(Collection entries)
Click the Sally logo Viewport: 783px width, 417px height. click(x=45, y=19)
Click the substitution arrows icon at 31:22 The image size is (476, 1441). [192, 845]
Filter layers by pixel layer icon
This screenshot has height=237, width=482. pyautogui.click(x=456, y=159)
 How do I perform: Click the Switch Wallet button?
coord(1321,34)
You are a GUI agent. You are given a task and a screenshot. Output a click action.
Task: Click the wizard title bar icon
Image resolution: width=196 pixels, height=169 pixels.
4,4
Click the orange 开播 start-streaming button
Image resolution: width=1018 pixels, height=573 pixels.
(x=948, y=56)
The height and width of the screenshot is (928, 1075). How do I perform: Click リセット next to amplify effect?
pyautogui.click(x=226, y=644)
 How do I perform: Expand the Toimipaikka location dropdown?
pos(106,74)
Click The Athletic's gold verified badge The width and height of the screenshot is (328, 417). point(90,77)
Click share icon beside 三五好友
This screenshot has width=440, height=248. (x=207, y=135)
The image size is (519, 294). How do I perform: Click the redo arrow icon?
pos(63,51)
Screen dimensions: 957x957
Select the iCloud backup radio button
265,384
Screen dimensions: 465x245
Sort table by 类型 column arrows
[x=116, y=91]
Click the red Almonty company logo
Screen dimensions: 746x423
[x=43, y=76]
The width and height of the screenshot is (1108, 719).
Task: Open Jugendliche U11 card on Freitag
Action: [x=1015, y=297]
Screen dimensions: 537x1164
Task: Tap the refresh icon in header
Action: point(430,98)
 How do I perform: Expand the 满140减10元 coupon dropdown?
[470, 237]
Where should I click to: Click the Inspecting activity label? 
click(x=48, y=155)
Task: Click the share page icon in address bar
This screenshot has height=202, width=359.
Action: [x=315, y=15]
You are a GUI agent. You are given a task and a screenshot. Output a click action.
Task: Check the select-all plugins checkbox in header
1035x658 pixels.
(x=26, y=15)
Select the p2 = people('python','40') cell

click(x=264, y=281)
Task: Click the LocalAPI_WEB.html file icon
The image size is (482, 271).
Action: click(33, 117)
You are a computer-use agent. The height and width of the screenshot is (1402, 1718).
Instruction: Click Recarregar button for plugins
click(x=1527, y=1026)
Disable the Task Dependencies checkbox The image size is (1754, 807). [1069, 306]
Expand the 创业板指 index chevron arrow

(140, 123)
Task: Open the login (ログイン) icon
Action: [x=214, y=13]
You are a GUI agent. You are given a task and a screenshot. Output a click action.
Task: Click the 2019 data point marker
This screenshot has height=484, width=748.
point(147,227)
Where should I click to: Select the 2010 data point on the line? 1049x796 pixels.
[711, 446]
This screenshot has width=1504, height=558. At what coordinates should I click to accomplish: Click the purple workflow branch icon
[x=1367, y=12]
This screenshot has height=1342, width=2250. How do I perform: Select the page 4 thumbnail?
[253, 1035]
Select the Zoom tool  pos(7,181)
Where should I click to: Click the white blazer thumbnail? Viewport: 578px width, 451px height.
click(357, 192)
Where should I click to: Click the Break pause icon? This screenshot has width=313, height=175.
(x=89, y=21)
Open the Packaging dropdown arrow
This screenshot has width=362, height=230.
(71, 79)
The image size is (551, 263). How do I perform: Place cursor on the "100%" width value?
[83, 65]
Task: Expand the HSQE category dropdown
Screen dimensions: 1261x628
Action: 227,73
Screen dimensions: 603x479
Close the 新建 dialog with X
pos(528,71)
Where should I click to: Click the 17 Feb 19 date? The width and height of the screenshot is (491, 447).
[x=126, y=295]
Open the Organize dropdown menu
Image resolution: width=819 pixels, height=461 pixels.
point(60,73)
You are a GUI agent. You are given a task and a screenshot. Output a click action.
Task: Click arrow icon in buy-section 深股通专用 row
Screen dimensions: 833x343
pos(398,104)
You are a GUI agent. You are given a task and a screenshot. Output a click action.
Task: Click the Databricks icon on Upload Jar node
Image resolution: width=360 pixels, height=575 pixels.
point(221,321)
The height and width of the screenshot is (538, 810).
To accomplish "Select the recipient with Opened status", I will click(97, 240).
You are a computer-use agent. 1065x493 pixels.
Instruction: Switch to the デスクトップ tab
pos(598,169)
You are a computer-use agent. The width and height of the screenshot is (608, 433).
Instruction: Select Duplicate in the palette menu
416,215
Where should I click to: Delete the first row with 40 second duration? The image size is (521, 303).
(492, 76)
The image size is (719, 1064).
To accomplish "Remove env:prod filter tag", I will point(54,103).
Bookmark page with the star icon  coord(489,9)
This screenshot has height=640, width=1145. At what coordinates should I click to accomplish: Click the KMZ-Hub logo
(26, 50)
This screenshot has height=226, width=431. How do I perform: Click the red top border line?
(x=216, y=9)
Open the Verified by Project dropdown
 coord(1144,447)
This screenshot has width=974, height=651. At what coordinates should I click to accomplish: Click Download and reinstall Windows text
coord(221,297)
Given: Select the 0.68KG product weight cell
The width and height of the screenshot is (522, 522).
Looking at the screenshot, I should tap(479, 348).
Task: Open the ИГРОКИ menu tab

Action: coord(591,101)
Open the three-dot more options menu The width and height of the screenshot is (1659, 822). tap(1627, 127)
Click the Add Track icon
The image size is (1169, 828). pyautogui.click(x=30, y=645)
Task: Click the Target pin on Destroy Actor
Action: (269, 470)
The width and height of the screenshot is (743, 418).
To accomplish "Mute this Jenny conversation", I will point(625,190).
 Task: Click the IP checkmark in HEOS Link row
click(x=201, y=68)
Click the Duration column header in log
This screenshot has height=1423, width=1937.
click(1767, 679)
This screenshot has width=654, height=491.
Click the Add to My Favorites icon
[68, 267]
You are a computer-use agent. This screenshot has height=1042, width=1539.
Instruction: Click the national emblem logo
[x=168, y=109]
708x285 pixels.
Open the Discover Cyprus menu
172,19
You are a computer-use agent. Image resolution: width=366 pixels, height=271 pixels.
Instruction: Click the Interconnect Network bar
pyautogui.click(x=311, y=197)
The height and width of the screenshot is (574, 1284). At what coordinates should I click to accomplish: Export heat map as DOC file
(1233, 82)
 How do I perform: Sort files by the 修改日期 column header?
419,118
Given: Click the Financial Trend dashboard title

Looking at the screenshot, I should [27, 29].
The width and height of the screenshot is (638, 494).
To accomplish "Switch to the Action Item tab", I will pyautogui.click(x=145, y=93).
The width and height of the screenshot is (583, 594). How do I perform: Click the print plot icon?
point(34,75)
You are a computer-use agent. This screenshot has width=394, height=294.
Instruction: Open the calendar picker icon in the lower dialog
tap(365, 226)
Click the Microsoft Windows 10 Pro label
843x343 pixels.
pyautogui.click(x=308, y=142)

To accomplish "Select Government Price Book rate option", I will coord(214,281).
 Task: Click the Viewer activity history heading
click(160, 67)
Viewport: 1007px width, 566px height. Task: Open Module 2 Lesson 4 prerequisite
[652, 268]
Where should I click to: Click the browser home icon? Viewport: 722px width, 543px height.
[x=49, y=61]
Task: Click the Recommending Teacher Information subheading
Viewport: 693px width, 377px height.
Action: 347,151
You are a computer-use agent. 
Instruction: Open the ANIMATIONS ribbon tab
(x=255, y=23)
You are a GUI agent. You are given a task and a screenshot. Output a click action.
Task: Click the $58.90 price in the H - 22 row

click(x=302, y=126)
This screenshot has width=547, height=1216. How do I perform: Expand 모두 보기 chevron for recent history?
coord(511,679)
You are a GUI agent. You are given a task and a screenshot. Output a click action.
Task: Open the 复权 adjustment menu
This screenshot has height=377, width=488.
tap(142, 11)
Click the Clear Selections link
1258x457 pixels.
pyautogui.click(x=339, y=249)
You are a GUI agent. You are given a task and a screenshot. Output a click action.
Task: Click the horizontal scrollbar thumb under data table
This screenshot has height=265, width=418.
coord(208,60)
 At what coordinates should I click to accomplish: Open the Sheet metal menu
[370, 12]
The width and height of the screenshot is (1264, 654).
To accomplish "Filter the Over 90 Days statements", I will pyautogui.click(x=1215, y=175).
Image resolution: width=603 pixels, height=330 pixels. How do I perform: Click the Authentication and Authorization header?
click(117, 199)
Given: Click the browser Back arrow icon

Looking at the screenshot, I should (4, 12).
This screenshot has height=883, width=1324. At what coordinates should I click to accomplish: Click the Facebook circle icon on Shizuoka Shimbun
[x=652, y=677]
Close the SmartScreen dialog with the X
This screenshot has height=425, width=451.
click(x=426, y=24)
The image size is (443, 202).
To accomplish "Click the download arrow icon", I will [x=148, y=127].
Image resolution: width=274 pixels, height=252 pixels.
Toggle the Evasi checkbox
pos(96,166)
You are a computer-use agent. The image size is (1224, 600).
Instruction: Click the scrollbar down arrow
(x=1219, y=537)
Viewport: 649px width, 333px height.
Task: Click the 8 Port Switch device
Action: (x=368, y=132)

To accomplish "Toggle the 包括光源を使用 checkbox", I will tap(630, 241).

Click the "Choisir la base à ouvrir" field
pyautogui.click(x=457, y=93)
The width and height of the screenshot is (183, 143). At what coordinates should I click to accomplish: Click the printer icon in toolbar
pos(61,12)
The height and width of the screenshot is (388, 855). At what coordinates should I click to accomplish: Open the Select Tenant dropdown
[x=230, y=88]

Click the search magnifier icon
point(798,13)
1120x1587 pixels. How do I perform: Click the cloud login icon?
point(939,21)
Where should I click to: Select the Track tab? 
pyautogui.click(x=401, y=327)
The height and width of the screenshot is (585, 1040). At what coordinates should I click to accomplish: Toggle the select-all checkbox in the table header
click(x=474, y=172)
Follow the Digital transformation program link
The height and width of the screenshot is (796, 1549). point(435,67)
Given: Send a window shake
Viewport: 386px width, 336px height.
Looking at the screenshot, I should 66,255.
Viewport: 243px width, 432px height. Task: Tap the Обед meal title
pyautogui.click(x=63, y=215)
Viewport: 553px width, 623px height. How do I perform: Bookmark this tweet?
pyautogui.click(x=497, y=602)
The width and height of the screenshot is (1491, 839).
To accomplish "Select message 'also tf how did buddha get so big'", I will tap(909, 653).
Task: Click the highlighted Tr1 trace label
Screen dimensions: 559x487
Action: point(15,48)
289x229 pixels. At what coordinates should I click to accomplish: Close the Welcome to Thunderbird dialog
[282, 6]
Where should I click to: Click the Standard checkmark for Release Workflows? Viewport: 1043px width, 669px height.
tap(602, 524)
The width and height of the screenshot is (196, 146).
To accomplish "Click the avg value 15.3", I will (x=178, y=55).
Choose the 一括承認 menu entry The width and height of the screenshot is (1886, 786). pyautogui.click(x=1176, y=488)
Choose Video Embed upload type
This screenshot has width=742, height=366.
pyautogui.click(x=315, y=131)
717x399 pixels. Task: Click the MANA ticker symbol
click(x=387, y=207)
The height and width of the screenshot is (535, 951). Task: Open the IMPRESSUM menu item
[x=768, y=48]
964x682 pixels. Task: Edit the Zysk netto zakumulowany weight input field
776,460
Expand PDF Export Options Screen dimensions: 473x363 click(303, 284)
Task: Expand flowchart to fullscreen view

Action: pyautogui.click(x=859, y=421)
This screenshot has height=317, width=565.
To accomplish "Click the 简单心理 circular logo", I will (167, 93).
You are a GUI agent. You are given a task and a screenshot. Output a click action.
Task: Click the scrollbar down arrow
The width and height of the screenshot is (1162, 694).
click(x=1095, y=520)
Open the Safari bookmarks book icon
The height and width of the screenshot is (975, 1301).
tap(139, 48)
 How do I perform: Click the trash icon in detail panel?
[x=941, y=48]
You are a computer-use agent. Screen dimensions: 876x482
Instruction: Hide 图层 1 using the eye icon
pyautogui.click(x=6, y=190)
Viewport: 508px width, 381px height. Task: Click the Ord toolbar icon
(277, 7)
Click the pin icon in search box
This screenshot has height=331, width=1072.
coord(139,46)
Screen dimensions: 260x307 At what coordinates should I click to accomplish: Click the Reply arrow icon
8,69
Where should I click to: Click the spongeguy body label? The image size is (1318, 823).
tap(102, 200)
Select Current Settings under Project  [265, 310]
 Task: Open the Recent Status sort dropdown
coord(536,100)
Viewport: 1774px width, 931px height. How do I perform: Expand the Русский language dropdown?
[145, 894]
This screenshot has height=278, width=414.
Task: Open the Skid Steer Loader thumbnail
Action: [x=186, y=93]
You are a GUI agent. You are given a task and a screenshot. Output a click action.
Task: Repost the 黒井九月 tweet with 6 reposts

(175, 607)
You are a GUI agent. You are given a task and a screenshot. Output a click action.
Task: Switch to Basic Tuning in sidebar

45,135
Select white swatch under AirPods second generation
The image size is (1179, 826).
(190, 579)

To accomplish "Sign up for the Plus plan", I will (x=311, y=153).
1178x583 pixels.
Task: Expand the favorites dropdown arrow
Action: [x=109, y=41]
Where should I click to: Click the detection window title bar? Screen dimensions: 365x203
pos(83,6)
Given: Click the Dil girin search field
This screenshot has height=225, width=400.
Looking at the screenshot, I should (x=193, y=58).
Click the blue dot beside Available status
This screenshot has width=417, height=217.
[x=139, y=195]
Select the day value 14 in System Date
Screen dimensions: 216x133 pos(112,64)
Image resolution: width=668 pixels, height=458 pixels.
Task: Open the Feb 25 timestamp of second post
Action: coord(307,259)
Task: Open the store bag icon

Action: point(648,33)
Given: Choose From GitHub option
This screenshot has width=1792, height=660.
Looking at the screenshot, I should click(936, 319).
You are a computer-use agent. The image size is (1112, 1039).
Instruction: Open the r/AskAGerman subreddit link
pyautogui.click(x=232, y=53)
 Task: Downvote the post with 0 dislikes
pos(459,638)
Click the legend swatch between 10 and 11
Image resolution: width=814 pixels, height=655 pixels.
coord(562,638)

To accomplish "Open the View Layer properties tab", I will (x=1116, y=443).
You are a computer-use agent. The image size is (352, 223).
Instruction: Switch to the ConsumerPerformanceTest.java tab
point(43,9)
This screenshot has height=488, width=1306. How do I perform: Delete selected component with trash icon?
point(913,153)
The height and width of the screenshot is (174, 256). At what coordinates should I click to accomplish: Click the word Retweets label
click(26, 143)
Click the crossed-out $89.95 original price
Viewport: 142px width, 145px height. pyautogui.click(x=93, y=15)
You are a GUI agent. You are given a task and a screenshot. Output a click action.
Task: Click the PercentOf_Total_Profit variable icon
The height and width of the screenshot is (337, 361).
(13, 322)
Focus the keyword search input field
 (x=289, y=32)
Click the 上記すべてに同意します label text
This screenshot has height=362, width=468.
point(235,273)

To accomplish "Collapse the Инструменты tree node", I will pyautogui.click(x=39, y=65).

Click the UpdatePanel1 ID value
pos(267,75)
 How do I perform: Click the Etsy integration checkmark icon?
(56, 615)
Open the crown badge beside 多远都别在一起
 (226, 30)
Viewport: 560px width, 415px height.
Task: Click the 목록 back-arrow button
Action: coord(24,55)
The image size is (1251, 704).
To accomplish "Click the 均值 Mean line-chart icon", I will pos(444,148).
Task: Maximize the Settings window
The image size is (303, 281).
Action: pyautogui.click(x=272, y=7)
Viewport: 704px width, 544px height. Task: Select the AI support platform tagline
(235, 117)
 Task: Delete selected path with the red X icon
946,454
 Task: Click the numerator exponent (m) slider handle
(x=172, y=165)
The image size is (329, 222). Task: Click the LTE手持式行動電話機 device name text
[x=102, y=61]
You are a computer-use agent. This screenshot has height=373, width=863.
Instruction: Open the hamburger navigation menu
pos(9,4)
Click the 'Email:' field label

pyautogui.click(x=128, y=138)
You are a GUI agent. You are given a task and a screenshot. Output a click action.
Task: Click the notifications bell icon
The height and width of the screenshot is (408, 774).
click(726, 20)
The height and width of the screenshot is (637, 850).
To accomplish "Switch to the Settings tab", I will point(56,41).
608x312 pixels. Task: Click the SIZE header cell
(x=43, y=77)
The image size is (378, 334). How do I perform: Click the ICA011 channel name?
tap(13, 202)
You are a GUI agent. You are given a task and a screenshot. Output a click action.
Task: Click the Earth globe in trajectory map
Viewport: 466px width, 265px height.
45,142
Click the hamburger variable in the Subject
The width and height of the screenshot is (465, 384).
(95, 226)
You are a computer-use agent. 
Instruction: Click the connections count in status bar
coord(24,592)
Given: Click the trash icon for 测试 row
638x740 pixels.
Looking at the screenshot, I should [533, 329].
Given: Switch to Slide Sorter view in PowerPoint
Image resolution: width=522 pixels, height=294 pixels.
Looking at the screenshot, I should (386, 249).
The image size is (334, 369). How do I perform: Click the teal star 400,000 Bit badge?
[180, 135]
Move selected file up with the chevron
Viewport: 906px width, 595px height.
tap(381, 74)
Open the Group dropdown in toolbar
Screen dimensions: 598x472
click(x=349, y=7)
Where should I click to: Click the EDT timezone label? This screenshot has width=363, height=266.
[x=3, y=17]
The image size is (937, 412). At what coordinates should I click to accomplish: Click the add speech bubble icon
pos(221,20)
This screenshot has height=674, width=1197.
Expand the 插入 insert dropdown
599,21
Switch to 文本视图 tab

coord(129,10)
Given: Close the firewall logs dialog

Task directions:
Rewrite the data from the line with "Task: Delete selected" up to and including the line with "[x=102, y=61]", replacing "slider handle" with "slider knob" and leaving everything else the same.

Full response:
 Task: Delete selected path with the red X icon
946,454
 Task: Click the numerator exponent (m) slider knob
(x=172, y=165)
The image size is (329, 222). Task: Click the LTE手持式行動電話機 device name text
[x=102, y=61]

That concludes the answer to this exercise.